A pesquisa analisou 11 esferas e como elas estão impactando a vida das pessoas neste momento, além de também indicar como essas áreas tendem a evoluir e causar uma transformação social mais perene. São elas: Trabalho, Vida Social, Saúde Física, Saúde Mental, Relacionamentos, Educação, Alimentação e Bebida, Compras, Turismo e Transporte, Beleza e Moda, e, por fim, Mídia e Entretenimento. "Nossa análise leva em conta os impactos do Covid-19 em diversos países, que já estão alguns passos à nossa frente, e cruzamos essa leitura com dados de social listening e números de múltiplas fontes para trazer pontos de vista que ajudem os executivos de marketing a tomarem as decisões o mais acertadas possível para suas marcas nos diferentes momentos que a doença trará no contexto brasileiro, que é cheio de particularidades", afirma Tullio Nicastro, VP de estratégia da Mutato.

O estudo destaca a desaceleração e a sensação de instabilidade no campo da economia, com aumento da importância sobre educação financeira e do entendimento de renda como um composto familiar e não mais individual. No trabalho, a adoção acelerada de ferramentas digitais e a valorização dos trabalhadores essenciais surgem como principais pontos de atenção.
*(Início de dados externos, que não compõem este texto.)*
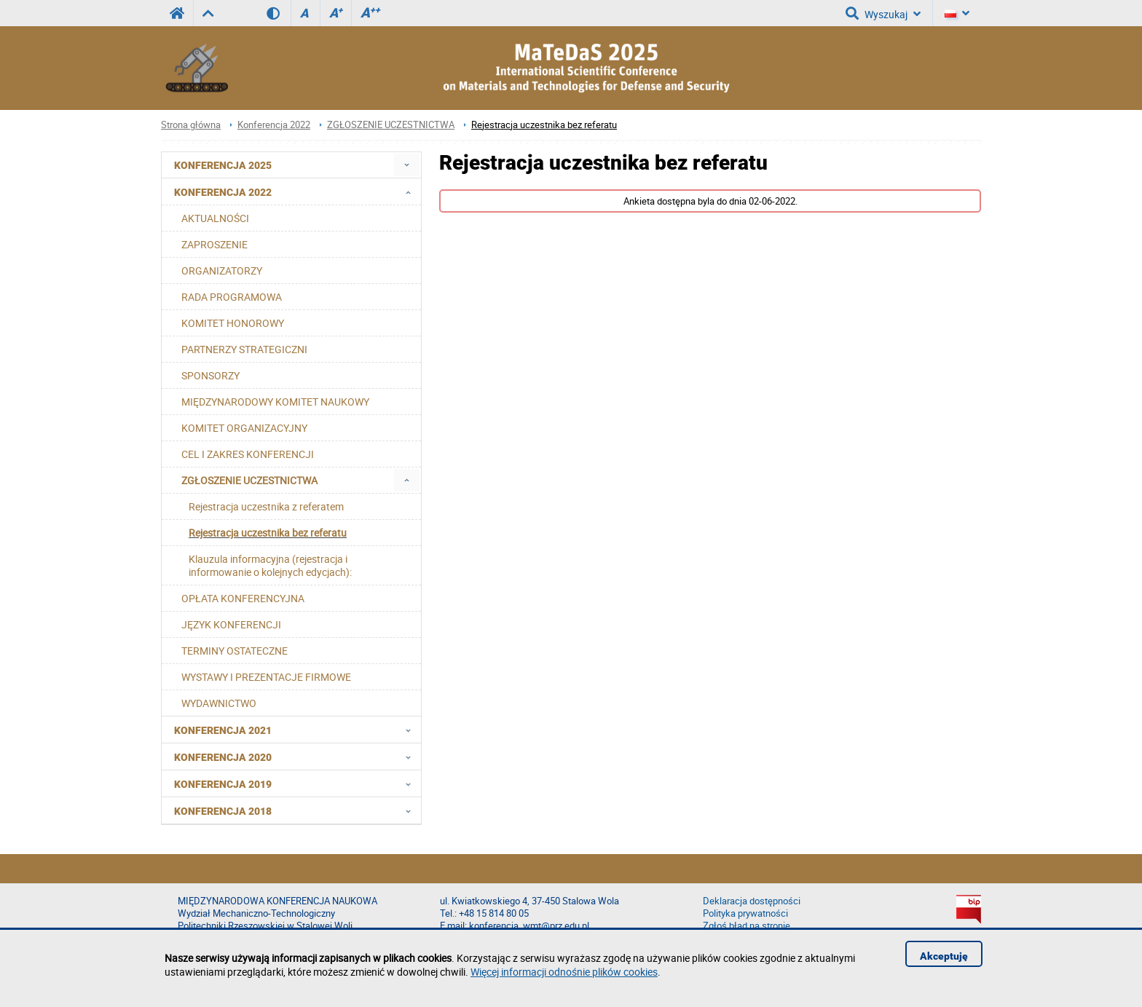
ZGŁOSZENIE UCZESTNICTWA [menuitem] (249, 480)
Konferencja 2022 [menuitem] (297, 191)
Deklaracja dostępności (751, 901)
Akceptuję (944, 956)
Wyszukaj (883, 13)
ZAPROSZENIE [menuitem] (214, 244)
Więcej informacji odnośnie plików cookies (564, 972)
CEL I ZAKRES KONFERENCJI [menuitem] (247, 454)
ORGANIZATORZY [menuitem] (221, 270)
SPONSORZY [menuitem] (210, 375)
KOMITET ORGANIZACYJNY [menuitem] (244, 428)
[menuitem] (407, 165)
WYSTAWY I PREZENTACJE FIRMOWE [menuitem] (266, 677)
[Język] (957, 13)
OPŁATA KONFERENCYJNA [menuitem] (242, 598)
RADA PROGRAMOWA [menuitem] (231, 297)
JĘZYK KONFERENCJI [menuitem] (231, 624)
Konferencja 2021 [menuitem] (297, 729)
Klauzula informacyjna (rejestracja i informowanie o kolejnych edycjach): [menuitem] (270, 565)
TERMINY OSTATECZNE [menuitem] (234, 650)
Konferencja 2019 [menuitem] (297, 783)
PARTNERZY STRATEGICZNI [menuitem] (244, 349)
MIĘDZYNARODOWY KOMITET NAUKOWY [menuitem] (275, 401)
Em mídia e entretenimento, o material aponta espaço de crescimento para formatos que unam pessoas e permitam vivências offline no digital - com a possibilidade de festivais de música, festas, eventos e até reuniões em bares ganhando espaço no streaming.

Outras tendências passam pela vida social, com o possível aumento do desejo pelas conexões face-a-face após tanto tempo de isolamento; pela saúde física, com o aumento de home workout e práticas de ioga, pilates e exercícios funcionais em casa; pela saúde mental, com incorporação de novos rituais de bem-estar no dia-a-dia como meditação, terapia e reconexão consigo mesmo; em relacionamentos, com um questionamento maior sobre o que traz satisfação à vida de cada um e a manutenção de relações na esfera digital; na educação, onde veremos a quebra da resistência com o ensino à distância; em alimentação e bebida, com mais equilíbrio na alimentação por causa da imunidade, e o fenômeno do delivery, que vieram para permanecer; em compras, onde fica claro a prevalência das compras à distância e a melhora da logística de entrega; em turismo e transporte, com o desejo das pessoas explorarem o mundo, especialmente em viagens mais curtas por conta da crise, e os deslocamentos do cotidiano com mais cuidados de higiene; e por fim moda e beleza, com rituais mais completos, novos produtos e roupas mais leves e confortáveis.